There are at least 15 North Shore artists whose designs were accepted, and a number of corporate sponsors are already signed up, including local North Shore business associations (Smales Farm, Birkenhead Village, Brown’s Bay and Takapuna).

Bex negotiated a sponsorship from Tile Warehouse as a result of a conversation she had as she was searching for tiles for her under-construction house. Sure, she’s the marketing manager, responsible for publicity and raising awareness of the issues and the sculpture trail, but the nature of not-for-profits is that everyone pitches in. “It’s a Swiss-army-knife role,” laughs Bex. “I love the challenge; I love connecting with people for good. I’ve met the most incredible people, artists and sponsors.”

I went with Bex to get a first look at a tail painted by Takapuna artist (also massage therapist and occupational therapy student) Esther Cain. Her design was selected by Devonport’s sole (to date) sponsor, Kim Snowball of Fitzgerald-Taylor boutique stationer on King Edward Parade. Kim is renowned for her intricate shop window displays; her whale’s tail will no doubt have dramatic impact as she displays it in-store ahead of the sculpture trail and fundraising auction in January. And Devonport as a whole will benefit as the tail features in the trail near the ferry buildings, right where visitors stop to take selfies or photos of each other as they look across to the city.

Bex enthuses about the way Kim and other sponsors are already capitalising on their sponsorships, and says the Browns Bay Business Association has “nailed it” in making the most of local engagement. They ran a competition to find an artist to design and paint a whale tail to complement the local landscape. Artist Jane Mason's design was the community's favourite and she was among the first artists to complete a tail, which is currently displayed in an empty shop at 55 Clyde Road, Browns Bay. The tail will be relocated to East Coast Bays Library as soon as the library renovation is completed in late July, where it will remain for the rest of the year. The Association plans to relocate the sculpture to an outdoor site on the beachfront reserve for the Whale Tales art trail, and then acquire the tail at auction after the trail concludes, to become a permanent feature for everyone in the community to enjoy.
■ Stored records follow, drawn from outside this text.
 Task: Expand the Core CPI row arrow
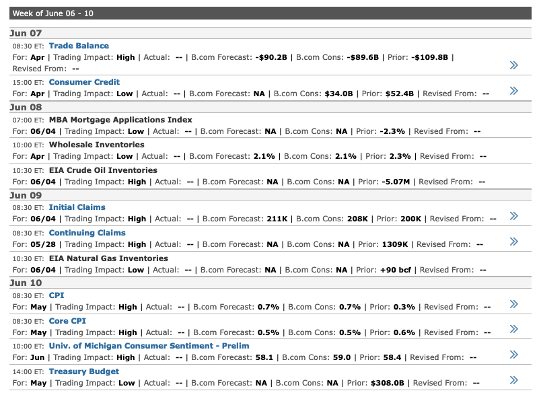[514, 329]
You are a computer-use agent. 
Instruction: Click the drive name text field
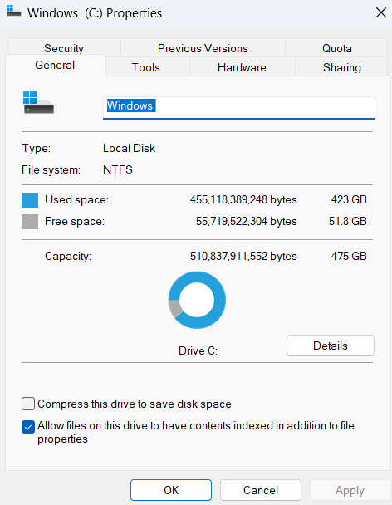tap(239, 108)
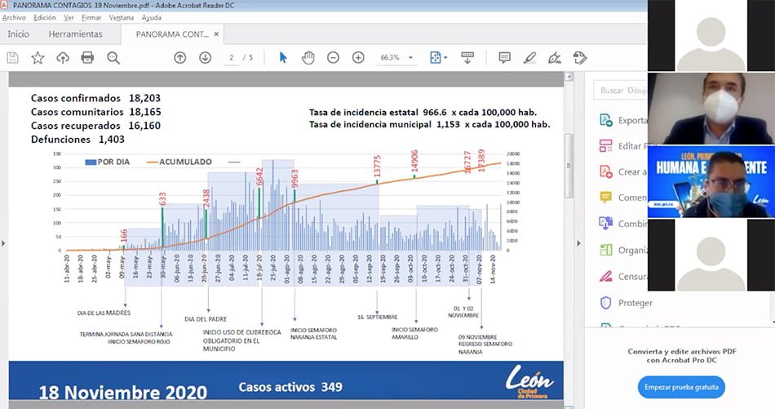The image size is (775, 409).
Task: Activate the Hand pan tool
Action: click(x=308, y=58)
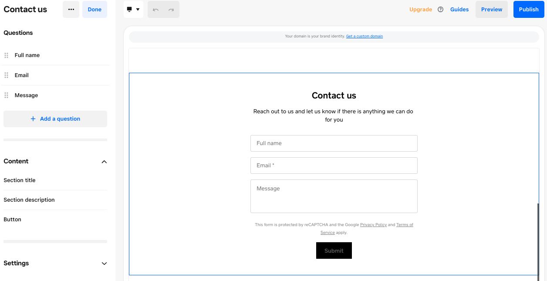Viewport: 547px width, 281px height.
Task: Click the undo arrow icon
Action: click(155, 10)
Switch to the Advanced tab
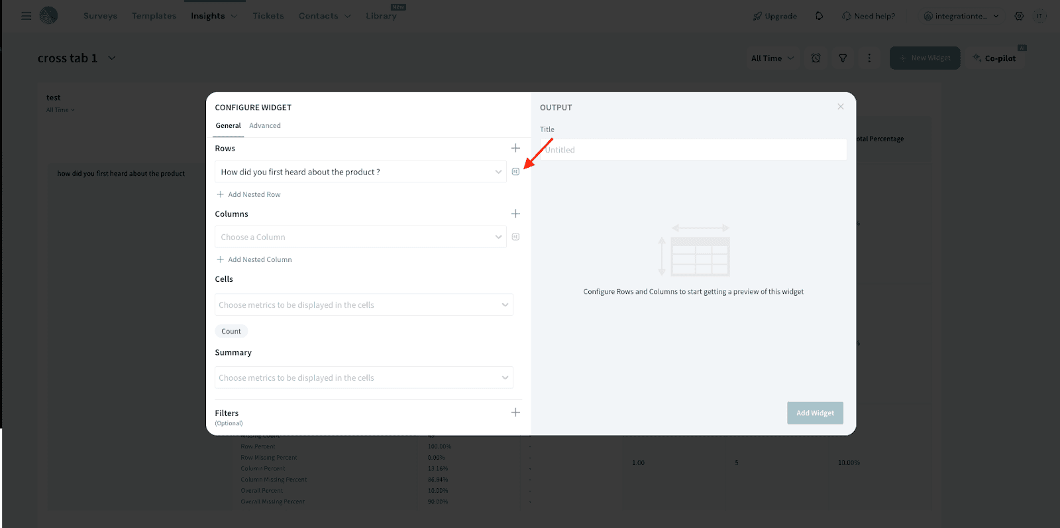This screenshot has height=528, width=1060. tap(265, 125)
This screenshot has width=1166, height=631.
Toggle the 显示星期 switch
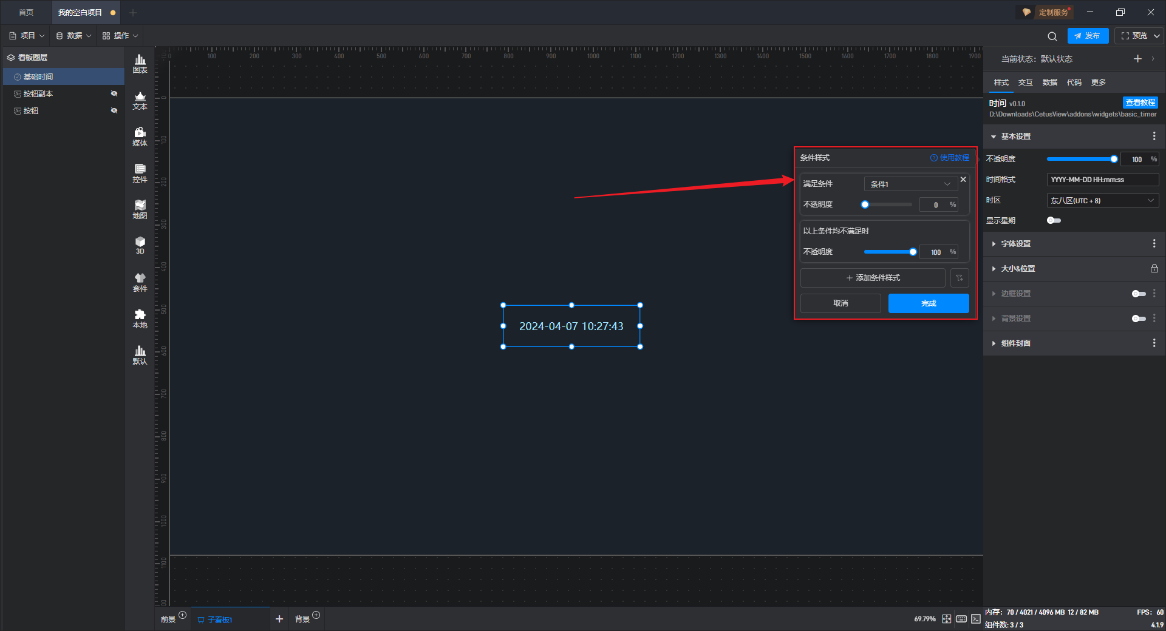click(1054, 220)
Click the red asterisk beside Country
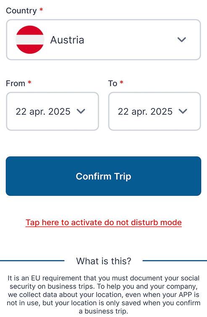 [41, 10]
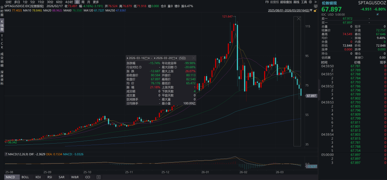The height and width of the screenshot is (180, 387).
Task: Open the 更多 periods dropdown
Action: tap(96, 2)
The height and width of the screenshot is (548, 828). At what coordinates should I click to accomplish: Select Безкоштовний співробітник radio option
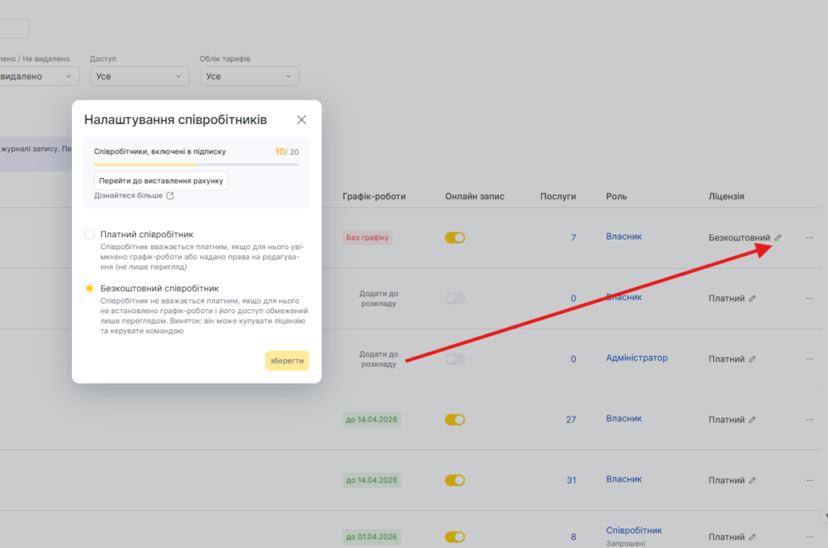90,288
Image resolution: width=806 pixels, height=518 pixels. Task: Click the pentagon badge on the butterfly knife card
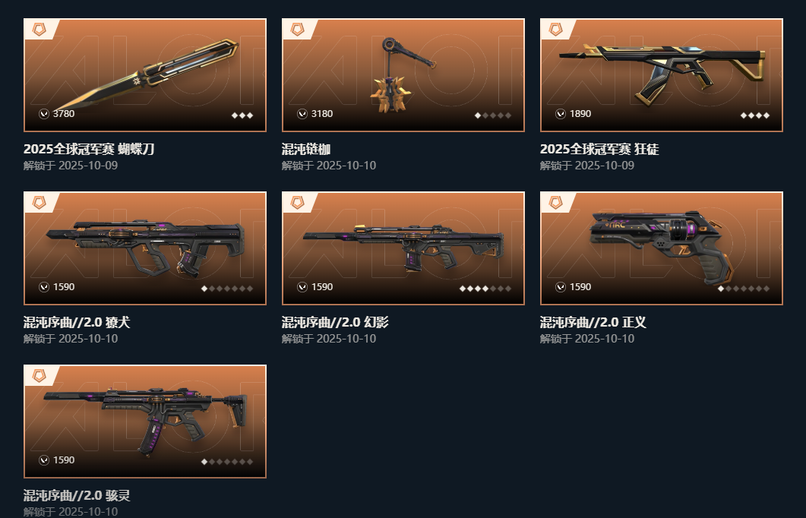click(39, 30)
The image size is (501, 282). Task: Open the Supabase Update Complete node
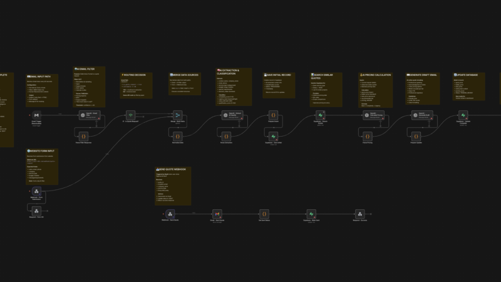pyautogui.click(x=463, y=116)
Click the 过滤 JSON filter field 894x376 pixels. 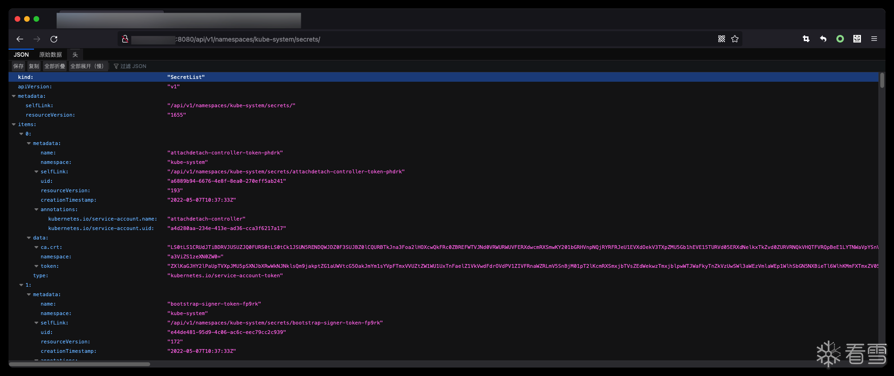coord(133,66)
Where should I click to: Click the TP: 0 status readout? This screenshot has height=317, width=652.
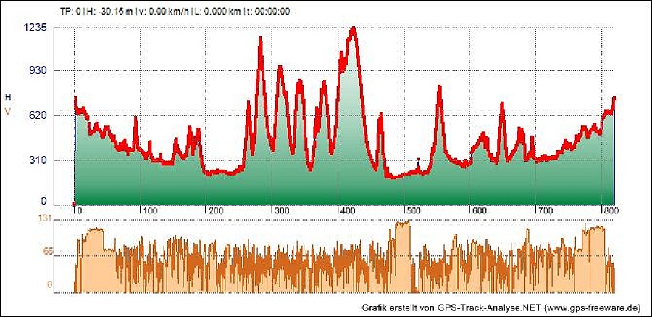pos(70,11)
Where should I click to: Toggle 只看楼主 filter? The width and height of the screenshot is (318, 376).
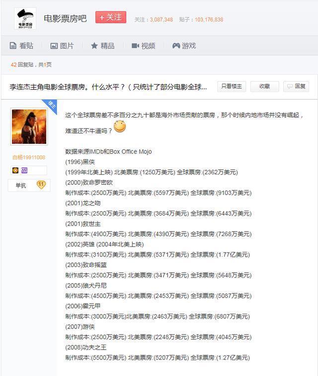tap(232, 86)
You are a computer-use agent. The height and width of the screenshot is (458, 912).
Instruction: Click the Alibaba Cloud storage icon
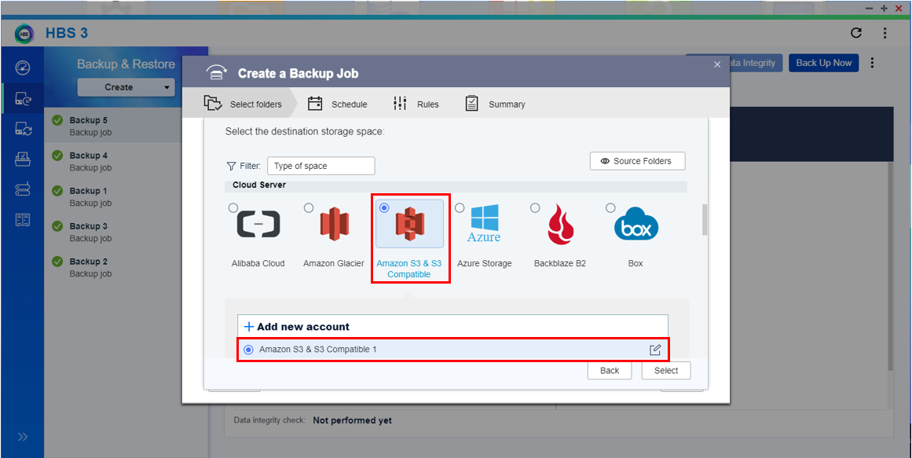click(258, 225)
Once all the sponsors are signed up and tails created (not all are painted; at least one is covered in mosaic – and, no surprises, is being worked on at a Tile Warehouse store) an app will be launched, with pedometer included, that allows anyone to locate and visit all 80 tails. A further click on the app, and they’ll access a tale to go with each tail. The tales are being curated and written by local historians and wildlife experts. And users of the app will also be able to download “treasures”: offers of discounts or opportunities from each tail’s sponsor.

As for Bex, well, she’s officially working part time on the project, but one senses that this has taken over her life. “It’s a wonderful, wonderful job,” she enthuses. “I love creating something from nothing.” She still has some creating to do, some sponsors to find, and some to continue talking to, but her energy and enthusiasm are infectious, and I leave our interview with little doubt that she and the rest of the team will ensure that we all enjoy lots of walking – and lots of whales’ tails (and tales) next summer.